No debiste quererme tanto… no debiste hacer que te quisiera tanto. ¿Cómo iba a dudar? Era tu vida, Marie…
Marie, pálida como la muerte, me miraba con los ojos muy abiertos.
– ¡Pues no quiero esta vida que me regalas! Y no quiero vivirla a tu lado para tener que acordarme todos los días del precio que hubo que pagar -estaba inmóvil, rígida sobre la cama.
– ¿Qué quieres decir? -pregunté espantado. Sacudió la cabeza como si no me hubiera oído.
– Estamos en guerra, Manuel, en guerra. Y en la guerra se hacen sacrificios, unos por otros… -qué sarcasmo que me lo estuviera diciendo ella a mí-. Yo sabía lo que arriesgaba… ¿Te acuerdas? El Ebro eran aventuras. Tú mismo dijiste que esto de ahora no, que esto iba en serio porque ya no era cuestión de cantar alegremente con los milicianos españoles: ahora, aquí en Francia, se trataba de defender nuestros hogares. Defender a Philippa era defender nuestras casas, era defender la decencia.

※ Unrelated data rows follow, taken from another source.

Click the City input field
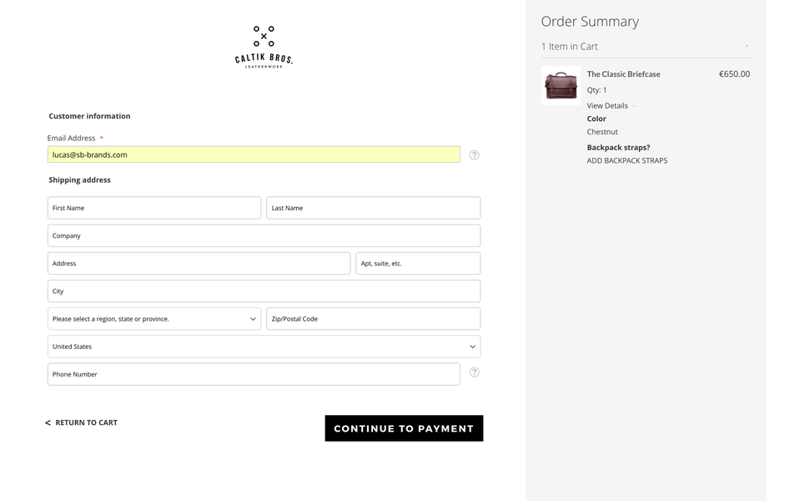 [264, 291]
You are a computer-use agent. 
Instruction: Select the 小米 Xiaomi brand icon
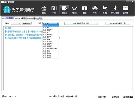54,10
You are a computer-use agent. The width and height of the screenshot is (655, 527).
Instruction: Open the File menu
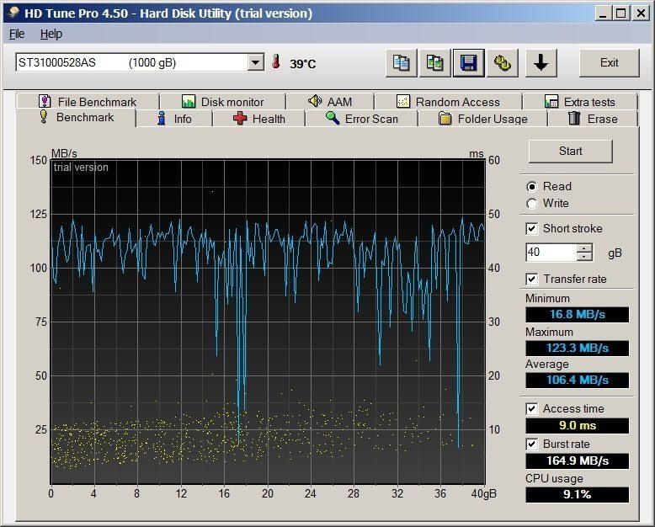(x=17, y=34)
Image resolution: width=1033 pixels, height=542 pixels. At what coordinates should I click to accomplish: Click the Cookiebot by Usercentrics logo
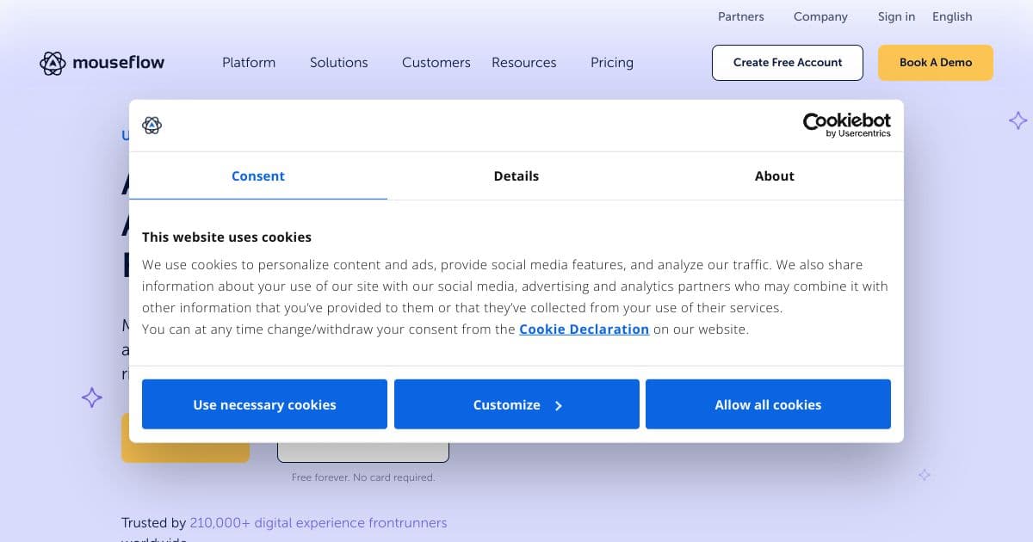[x=846, y=125]
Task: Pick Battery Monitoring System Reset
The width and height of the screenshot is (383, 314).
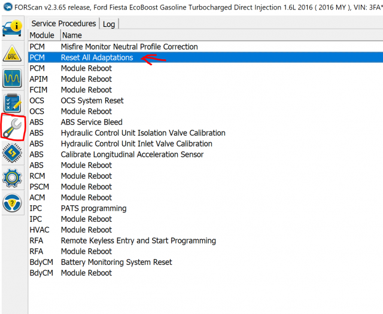Action: point(116,262)
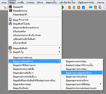106x94 pixels.
Task: Click the cyan document toolbar icon
Action: (x=83, y=7)
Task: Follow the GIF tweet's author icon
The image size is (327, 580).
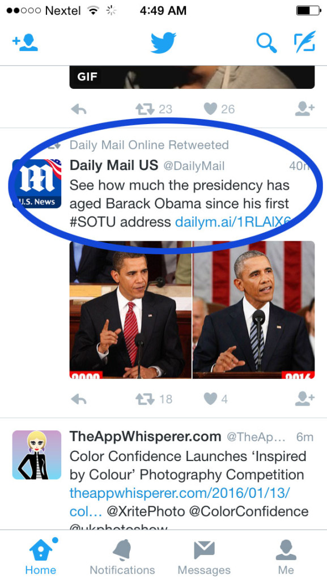Action: 305,108
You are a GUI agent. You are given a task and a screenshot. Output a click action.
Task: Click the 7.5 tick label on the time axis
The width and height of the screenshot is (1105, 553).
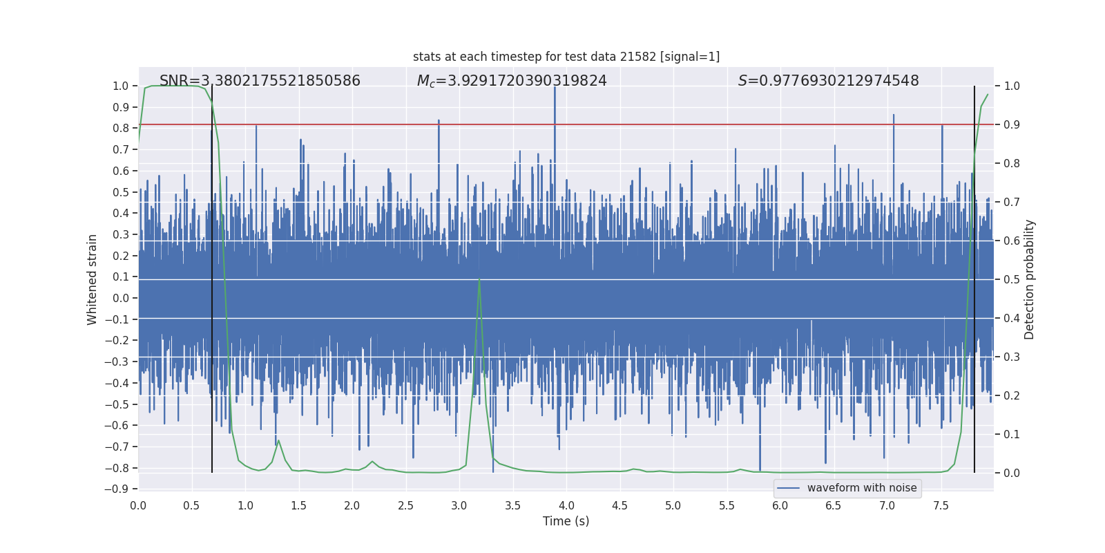[x=941, y=505]
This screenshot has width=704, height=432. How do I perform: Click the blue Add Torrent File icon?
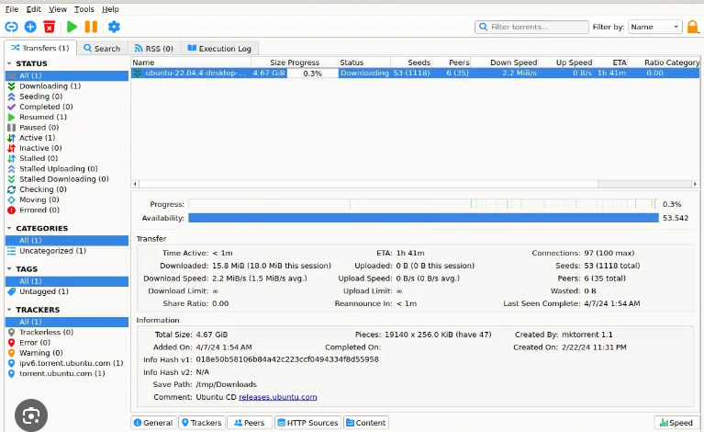[30, 27]
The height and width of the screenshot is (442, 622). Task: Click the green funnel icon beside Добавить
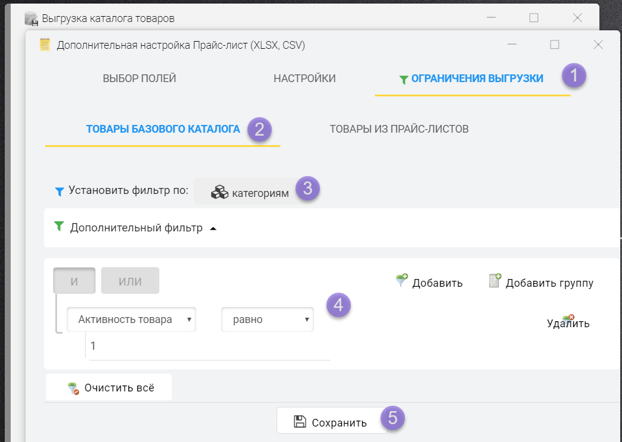(402, 280)
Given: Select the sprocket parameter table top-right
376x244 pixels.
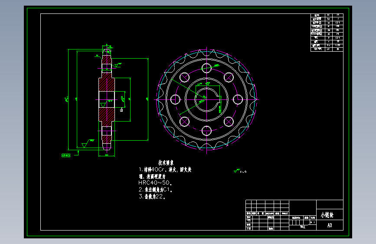Looking at the screenshot, I should [327, 33].
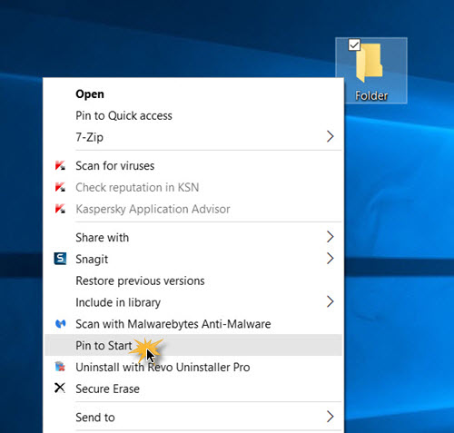Screen dimensions: 454x433
Task: Click the Revo Uninstaller Pro icon
Action: tap(60, 367)
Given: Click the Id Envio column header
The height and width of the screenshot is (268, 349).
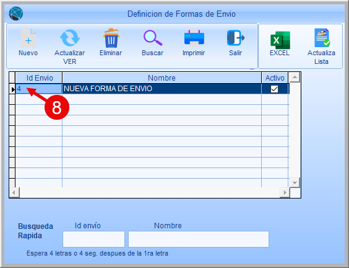Looking at the screenshot, I should 39,78.
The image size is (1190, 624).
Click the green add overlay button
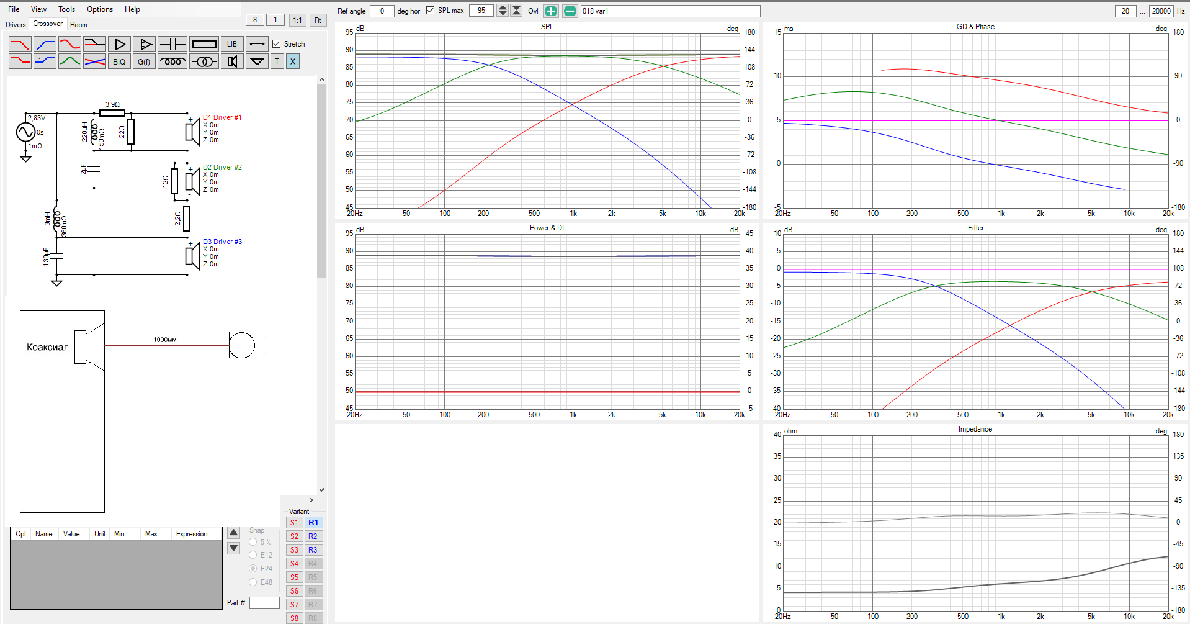point(550,11)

– ¿Qué me importaba a mí Philippa? -exclamé con impaciencia-. Con todo lo que la quieres desde hace un par de días… -ironías a estas alturas, santo cielo-,… en un minuto tuve que escoger entre tú y ella. Son las desgracias de la guerra. Había que escoger y eras tú… eras tú, ¿no lo entiendes? Porque yo sí lo entendí -añadí con desesperación-. No me hizo falta ni un segundo. Por salvar tu vida, por salvar nuestra vida, habría traicionado cualquier cosa, lo habría traicionado todo. ¿Por esta guerra estúpida? ¿Tú no?
– No es una guerra estúpida, Manuel. Y además, acabábamos de justificarnos: ya habíamos pagado el precio de nuestra guerra, la razón que nos impulsa a luchar: habíamos salvado a nuestra primera víctima. ¿No comprendes que entregándola a nuestros enemigos, dábamos marcha atrás, negándolo todo? Estábamos diciendo no, no, salvar a esta víctima no vale, no vale el precio que hemos comprometido como luchadores. ¿Qué somos? ¿Soldados que sólo luchan si el premio vale la pena? ¿Hay perseguidos de primera y de segunda clase? ¿Por qué no se lo preguntas a Arístides? ¿A cuántos salvó que no valían la pena? ¿Eh?
– Arístides lo hacía con una firma en un pasaporte, no con un intercambio de vida por vida… Lo suyo era fácil… -qué mezquindad la mía. Estaba de pronto tan furioso que casi la acusé de jugar con sofismas-. Ni hablar. No Marie. Hay precios que se pagan y precios que no se pueden pagar, que no se deben pagar, ni siquiera como luchadores. Porque antes de esta puta guerra, pasas tú, mil veces pasas tú, cien mil veces pasamos nosotros dos. ¿Y me estás diciendo que hubieras querido que alegremente renunciara a todo lo que es mi vida por la vida de Philippa, una mujer estupenda, de acuerdo, pero que en todo caso habría muerto antes siquiera de llegar a la frontera con España? Porque dime si no la habría encontrado toda la policía de Bousquet en un santiamén…
– ¡Que la pillaran después habría dado igual! -levantó una mano-: No, espera. No habría dado igual porque habría sido una tragedia. El dolor… la tristeza, la muerte de una mujer valiente… -sacudió la cabeza-. Pero en lo que a nosotros respecta, es el acto en sí de la cesión lo que traiciona lo que somos, lo que representamos. Hasta ahora había cosas que nos distinguían del enemigo… el sacrificio…
Poco faltó para que acusara a Marie de decir chiquilladas románticas pero me contuve. Por un momento hasta pensé que nuestras diferencias tenían que ver con nuestros respectivos niveles de madurez; supuse que ella, con una generosidad que se me antojaba infantil, era incapaz de comprender lo que significaba minimizar daños inevitables. Imaginé que un poco de firmeza la acabaría llevando por el camino de la sensatez.
– No, mi amor, lo siento. Para pagar este precio, deberían haberse buscado a otro que vendiera. Además, noi estaba en mi mano decidir por ti. Nadie te iba a preguntar lo que querías hacer. Me lo preguntaban a mí. ¿Quién era yo para decidir por ti que te sacrificaras?
– Manuel, en esta guerra tú tenías la llave de mis decisiones igual que yo la tenía de las tuyas. Esta guerra no es un retiro espiritual en el que te ayudan a decidir sopesando con cuidado todos los pros y los contras: cuando te has metido en ella has tomado todas las decisiones de antemano… siempre las más duras. En una guerra, no hay caminos fáciles.